[What you will do]: Repeat the records given below in full, with no changes.

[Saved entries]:
● ● ●

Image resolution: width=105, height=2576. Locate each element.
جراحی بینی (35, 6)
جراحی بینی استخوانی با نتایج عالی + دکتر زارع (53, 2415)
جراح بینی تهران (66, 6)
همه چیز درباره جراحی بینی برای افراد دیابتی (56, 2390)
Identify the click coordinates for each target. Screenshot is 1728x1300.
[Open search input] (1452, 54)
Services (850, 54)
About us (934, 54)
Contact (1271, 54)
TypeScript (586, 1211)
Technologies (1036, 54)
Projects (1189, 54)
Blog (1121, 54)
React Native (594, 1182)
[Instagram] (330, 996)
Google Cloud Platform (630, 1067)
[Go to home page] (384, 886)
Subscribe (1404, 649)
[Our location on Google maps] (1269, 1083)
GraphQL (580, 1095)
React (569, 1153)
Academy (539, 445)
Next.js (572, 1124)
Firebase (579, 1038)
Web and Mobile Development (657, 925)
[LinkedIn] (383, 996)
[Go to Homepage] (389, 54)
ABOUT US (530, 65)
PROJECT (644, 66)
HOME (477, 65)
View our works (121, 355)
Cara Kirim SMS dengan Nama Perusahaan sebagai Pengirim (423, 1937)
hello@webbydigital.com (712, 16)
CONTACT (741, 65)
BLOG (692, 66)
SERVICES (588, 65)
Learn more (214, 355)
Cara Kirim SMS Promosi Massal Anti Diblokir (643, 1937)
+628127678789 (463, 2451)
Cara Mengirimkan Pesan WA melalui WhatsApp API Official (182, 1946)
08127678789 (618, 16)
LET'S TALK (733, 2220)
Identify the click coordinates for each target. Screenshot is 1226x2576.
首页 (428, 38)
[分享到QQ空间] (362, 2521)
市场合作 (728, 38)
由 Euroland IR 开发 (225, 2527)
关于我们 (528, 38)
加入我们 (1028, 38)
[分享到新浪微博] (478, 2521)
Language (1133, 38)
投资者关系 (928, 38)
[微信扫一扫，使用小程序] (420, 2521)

● ● ●

[Exercise result]:
Image resolution: width=105, height=2576. Locate each element.
جراحی بینی (35, 6)
جراحی بینی استخوانی با نتایج عالی + دکتر زارع (53, 2415)
جراح بینی تهران (66, 6)
همه چیز درباره جراحی بینی برای افراد دیابتی (56, 2390)
Identify the click coordinates for each target. Screenshot is 1728x1300.
[Open search input] (1452, 54)
Services (850, 54)
About us (934, 54)
Contact (1271, 54)
TypeScript (586, 1211)
Technologies (1036, 54)
Projects (1189, 54)
Blog (1121, 54)
React Native (594, 1182)
[Instagram] (330, 996)
Google Cloud Platform (630, 1067)
[Go to home page] (384, 886)
Subscribe (1404, 649)
[Our location on Google maps] (1269, 1083)
GraphQL (580, 1095)
React (569, 1153)
Academy (539, 445)
Next.js (572, 1124)
Firebase (579, 1038)
Web and Mobile Development (657, 925)
[LinkedIn] (383, 996)
[Go to Homepage] (389, 54)
ABOUT US (530, 65)
PROJECT (644, 66)
HOME (477, 65)
View our works (121, 355)
Cara Kirim SMS dengan Nama Perusahaan sebagai Pengirim (423, 1937)
hello@webbydigital.com (712, 16)
CONTACT (741, 65)
BLOG (692, 66)
SERVICES (588, 65)
Learn more (214, 355)
Cara Kirim SMS Promosi Massal Anti Diblokir (643, 1937)
+628127678789 (463, 2451)
Cara Mengirimkan Pesan WA melalui WhatsApp API Official (182, 1946)
08127678789 (618, 16)
LET'S TALK (733, 2220)
Identify the click coordinates for each target. Screenshot is 1226x2576.
首页 (428, 38)
[分享到QQ空间] (362, 2521)
市场合作 (728, 38)
由 Euroland IR 开发 (225, 2527)
关于我们 (528, 38)
加入我们 (1028, 38)
[分享到新浪微博] (478, 2521)
Language (1133, 38)
投资者关系 (928, 38)
[微信扫一扫，使用小程序] (420, 2521)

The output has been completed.